(1) Éditions Vendémiaire.
samedi 14 mai 2011
Ennemis combattants
C'est bien connu : quand on veut se débarrasser de son chien, on l'accuse d'avoir la rage.
C'est ainsi que l'on fit pour enfermer à Guantanamo des centaines de « suspects » arrêtés un peu partout dans le monde, souvent sans qu'il y ait d'actions répréhensibles prouvées. On ne voulait pas les traiter en prisonniers de guerre, car ils auraient ainsi échappé aux investigations et autres interrogatoires renforcés menés par les policiers américains. On les désigna donc du nom « d'ennemis combattants ».
Ce n'était pas la première fois que l'on inventait ainsi une sorte de catégorie pseudo-juridique pour pouvoir, en toute bonne conscience, priver quelqu'un de sa liberté et le garder à disposition. Ainsi, en 1945, après la reddition massive des soldats de la Wehrmacht, ceux-ci auraient dû être considérés comme des prisonniers de guerre. À ce titre, selon les conventions de Genève, après la fin des hostilités, il fallait les libérer dans les plus brefs délais.
Or, les pays qui avaient été des champs de bataille, comme la France, manquaient de main-d'oeuvre pour reconstruire et se remettre à flot. La France demanda alors aux Alliés de lui livrer un million sept cent cinquante mille hommes pour déblayer et déminer. Le haut commandement militaire allié ne voulait pas en livrer plus d'un million trois cent mille.
Ces discussions et marchandages étaient indignes : « L'idée même d'un transfert de prisonniers de guerre était en totale infraction avec les lois internationales en vigueur. Aucune convention, ni écrite ni coutumière, ne permettait de traiter ces détenus comme un butin ou d'en faire l'objet d'un transfert d'autorité », écrit Valentin Schneider dans son livre Un million de prisonniers allemands en France (1).
« Personnel militaire désarmé »

------------------------

• À compléter:
a – D'après l'extrait du document, combien d'hommes la France demanda-t-elle aux Alliés de lui livrer pour déblayer et déminer ?
b – Prélevez dans l'extrait du document le passage allant de « Ce n'était pas » jusqu'à « trois cent mille. » inclus.

• Segment de données:
------------------------

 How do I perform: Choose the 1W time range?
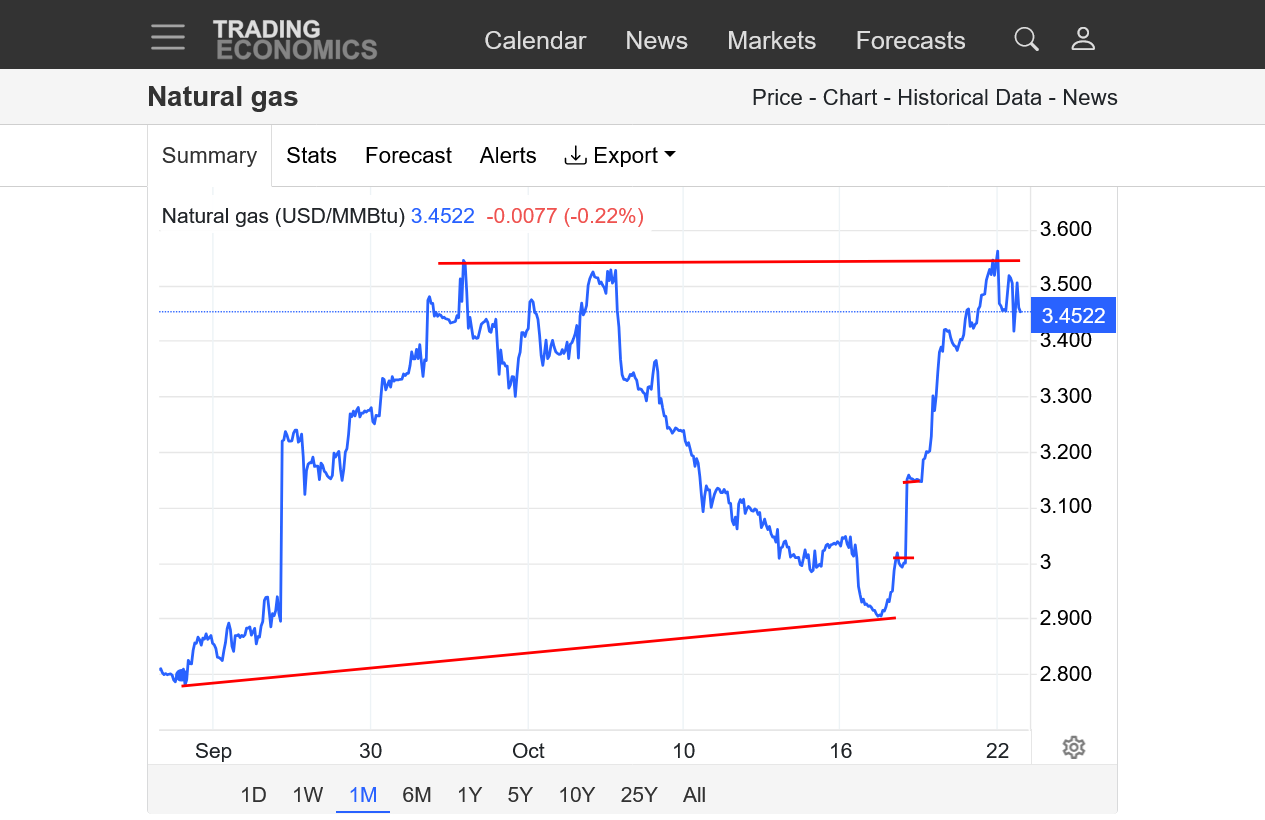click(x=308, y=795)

------------------------

• Corrigé de l'exercice:
a – Un million sept cent cinquante mille hommes.

b –
Ce n'était pas la première fois que l'on inventait ainsi une sorte de catégorie pseudo-juridique pour pouvoir, en toute bonne conscience, priver quelqu'un de sa liberté et le garder à disposition. Ainsi, en 1945, après la reddition massive des soldats de la Wehrmacht, ceux-ci auraient dû être considérés comme des prisonniers de guerre. À ce titre, selon les conventions de Genève, après la fin des hostilités, il fallait les libérer dans les plus brefs délais.
Or, les pays qui avaient été des champs de bataille, comme la France, manquaient de main-d'oeuvre pour reconstruire et se remettre à flot. La France demanda alors aux Alliés de lui livrer un million sept cent cinquante mille hommes pour déblayer et déminer. Le haut commandement militaire allié ne voulait pas en livrer plus d'un million trois cent mille.